Victoria and Abdul a Bad Second Act


VICTORIA and ABDUL  (2017)
Directed by Stephen Frears
Focus Pictures, 111minutes, PG-13

Someone should make a film about how Queen Victoria was more than a puritanical prude during her 63-plus years on the British throne (1837-1901). Oh wait, somebody already did that twenty years ago. Is it time to do it again? Nope!

Victoria (1819-1901) was just 18 when she was crowned and had not reached 22 when she married her first cousin, Albert of Saxe-Colburg, in 1840. Theirs was a loving and fruitful marriage that produced nine children before Albert died suddenly in 1861, shortly after traveling to Italy to admonish their eldest child, Edward (“Bertie”), who was engaged in a scandalous dalliance with an actress. The queen never forgave Bertie and spent the remaining 61 years of her life in resentment and mourning. In fact, she came to thoroughly dislike all of her children, whom she saw—with considerable merit­—as pampered, conniving, and amoral. History labels the latter half of the 19th century the “Victorian Age,” and associates it with dour temperaments, moral rectitude, social scripting, and affected seriousness.

Not surprisingly, Victoria’s private life wasn’t entirely up to code. She had confidants and particularly enjoyed spending time in royal residences outside of Greater London, especially Scotland. After Albert’s death she found comfort in John Brown, her Scottish footman, who served her from 1863 until his death in 1883. There were even rumors that the two were lovers, but these seem to have been circulated by her family and courtiers jealous that Victoria paid them little heed. Those who’ve seen director John Madden’s acclaimed 1997 film Mrs. Brown with Billy Connolly as Brown and Judi Dench as Queen Victoria know this story.

In 1876, Victoria also became Empress of India, courtesy of British imperialism. In Victoria and Abdul, Dench reprises her role as Victoria. Stephen Frears’ film is basically a sequel to Mrs. Brown—just not a very good one. It opens in 1887, when two Indian Muslims travel to England to present Victoria with a ceremonial coin commemorating her 50th year on the throne. By then Victoria had grown zaftig, tired, bored with the throne, and disgusted with the hangers on at court. Small wonder she found Abdul (Ali Fazal) exotic in all the right ways; he was tall, kind, polished, and in awe of Her Majesty. We see the two grow together as friends, with Victoria appointing him her “Munshi” (teacher) for lessons in Urdu and the Qur’an. She even contemplated giving him a knighthood. The court was scandalized.

This really happened. Perhaps it would have made a good movie. But Frears has essentially taken the kilt off John Brown, put a turban on his head, and replaced the brogue with Southeast Asian-accented English. All the elements are there from Madden’s film: sniveling patronage seekers, a playboy Bertie, upper-class snobbery, and racism.

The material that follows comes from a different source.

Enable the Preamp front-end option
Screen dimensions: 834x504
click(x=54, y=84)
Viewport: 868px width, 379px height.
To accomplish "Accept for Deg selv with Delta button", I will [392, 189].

As for the racism, it often seemed as if the entire point of imperialism was to conquer new peoples the English could despise and belittle. You can easily imagine what people who racialized the Irish and Scots thought of the dark-skinned Abdul and Muhammad, who accompanied him, or Abduls’ burqa-wearing wife and mother-in-law. Still, one of the many problems in Victoria and Abdul arises when Frears populates the picture with deplorables: Bertie (Eddie Izzard), Sir Henry Ponsby (Tim Pigott-Smith), Lord Salisbury (Michael Gambon), Dr. James Reid (Paul Higgins), Baroness Churchill (Olivia Spencer), and on and on. There are just two sympathetic individuals: our titular characters. Others probably were this awful, but under Frears’ misdirection our antagonists are mere twits with less depth than cardboard cutouts.

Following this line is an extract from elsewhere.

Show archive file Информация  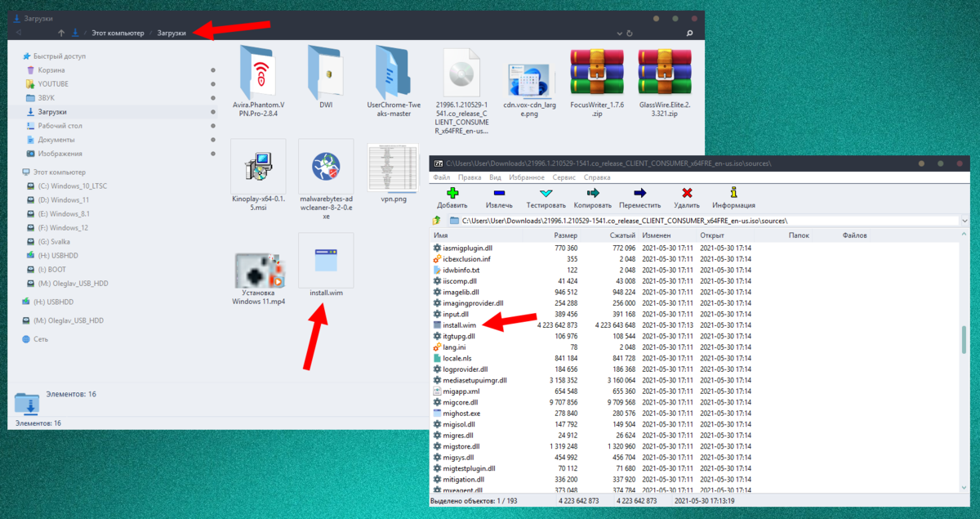733,196
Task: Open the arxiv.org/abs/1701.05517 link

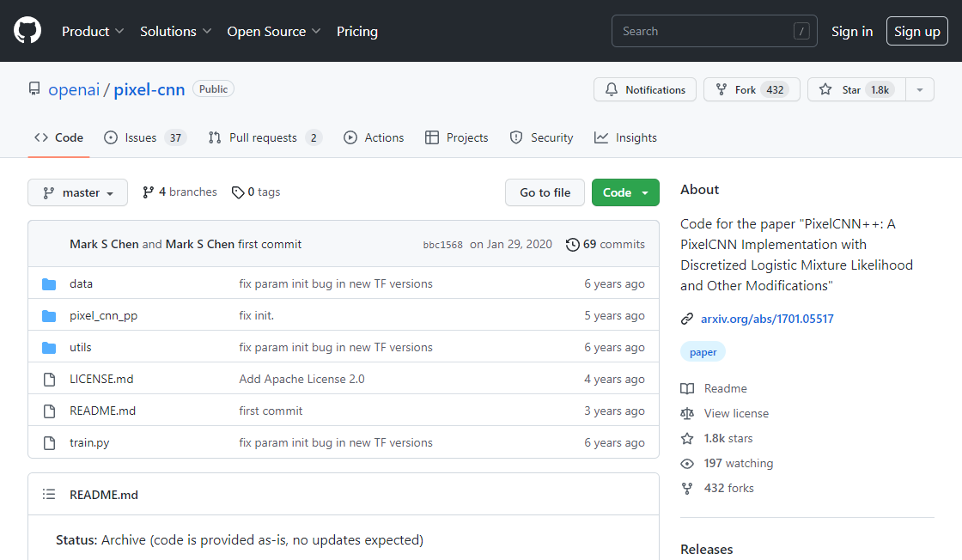Action: click(767, 320)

Frears compounds the problem by striking an unneeded semi-burlesque tone. Aristocracy has a way of lampooning itself without the addition of freighted clownish demeanors that invite bemusement rather than outrage. Frears adds other puzzling touches. What was he thinking when he cast Simon Callow as Puccini and then uses him solely to set up Dench’s atonal attempt at a few measures of Gilbert and Sullivan? Such light-hearted moments serve mainly to blunt the full force of things we’re supposed to take seriously: Britain’s plunder of India, Abdul’s personal burdens, the anachronistic nature of monarchy, ethnocentrism…. In essence, Victoria and Abdul plays like any of a number of British East-meets-West comedy/dramas that proliferate like midges.

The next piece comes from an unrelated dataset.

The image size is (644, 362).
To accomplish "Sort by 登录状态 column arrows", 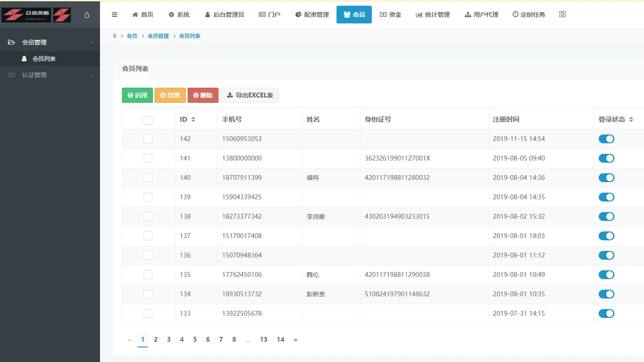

Frears doesn’t even seem to know how he wants to portray Abdul—as an exotic, a sycophant, a mesmerist, a tragic victim, or just another schemer who’s better at it than English lickspittles. Oh, I forgot; Abdul also plays travel agent. Be prepared for your Wikipedia lesson on the Taj Mahal. The whole film is as boring as English noble nabobs. Like most second acts, Victoria and Abdul is vacuous and forgettable.